§ **The task**: Please copy the forum thread below from "motowbrowne" up to and including "helps a little.", editing it so that "defoamer" becomes "antifoam".

§ **Page text**:
******************************

I'm new to wood fired, as I have been using a turkey fryer for the last few years. I've learned from the threads so far that I need to try to consistently stoke the fire every 5-8 minutes. I've also read that my splits should be about the size of my wrist. If that is true, I have some splitting to do. My wood pile has a variety of wood in it. Will this pose a problem?

Any tips on starting the fire? Do I just make the fire on the grid or a larger area?

Thanks,
Kyle15550

motowbrowne
02-20-2017, 06:18 PM
I haven't seen your firebox, but nothing too special about cooking with wood. Start a fire and once it's going keep adding wood. Keep it almost full all the time. Not jam packed, but almost full. The smaller you split your wood, the faster it'll cook. An even consistent fire is best. Adding two pieces every 3 minutes is better than 4 pieces every six minutes. Burning a variety of wood is no problem. Minimize time with the door open. If you have two doors, only open one at any time when adding wood. Don't forget defoamer.

Hope that helps a little.

Person25
02-20-2017, 06:22 PM
Hello,

Ive run a 2x3 mason for a few years now so a few tips and things ive learned may help.... These little units run very efficient with a quick dry fire. Its pretty easy to get a good burn going, I usually can get the fire going with a piece of crumpled newspaper, 5 pieces of cord wood a few inches in diameter, and a few handfuls of kindling, chips, etc. I set up right on the grate with the paper, surrounded by two lengths, kindling on top and the other larger pieces teepeed over, simple. for the first 30 minutes of burning or so ive found that runing with the door closed but not latched, rather put the door latch on the angle iron with a half inch opening to let some extra air in. also, leave the ash box door swinging open freely. most of the air comes from the bottom and feeds under the grate. after you get a good bed then you close the door after every fire. To start just use the driest wood you have any variety, the size of your wrist rule is a good start, but you can go a little larger once you've gotten the coal bed built and stretch the 5 minutes to 10 between firing.

One comment on your bricking in the picture, it looks good, but you may want to consider building a ramp instead of a wall, basically fill the hole in completely and build it up so there's only a few inches of space under the pan, then leave a little drop down at the outlet for the flue. Thatll help keep more heat under the pan and from going right out the back and up the shoot. (i learned this after the first year).

Secondly, around the outer edge of the firebox where the brick comes up the steel lip you may want to chamfer the top edge of the fire brick to let the flame lick up the outer edge of the firebox and thus as far out as possible under because youll end up having difficulty boiling evenly in the last chamber near the draw off spout. I had originally gone up the edge with firebrick to the top, but after the first weekend of boiling i recut my bricks to have an angle at the top. Hope this helps, theres a bunch of other guys who have run these and since upsized to larger units who may have some tips as well.

******************************

§ **Entries shown**:
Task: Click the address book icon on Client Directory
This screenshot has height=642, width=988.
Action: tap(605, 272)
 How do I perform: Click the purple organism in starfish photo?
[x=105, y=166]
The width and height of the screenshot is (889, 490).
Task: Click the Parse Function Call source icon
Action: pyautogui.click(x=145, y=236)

******************************

§ **Result of this exercise**:
motowbrowne
02-20-2017, 06:18 PM
I haven't seen your firebox, but nothing too special about cooking with wood. Start a fire and once it's going keep adding wood. Keep it almost full all the time. Not jam packed, but almost full. The smaller you split your wood, the faster it'll cook. An even consistent fire is best. Adding two pieces every 3 minutes is better than 4 pieces every six minutes. Burning a variety of wood is no problem. Minimize time with the door open. If you have two doors, only open one at any time when adding wood. Don't forget antifoam.

Hope that helps a little.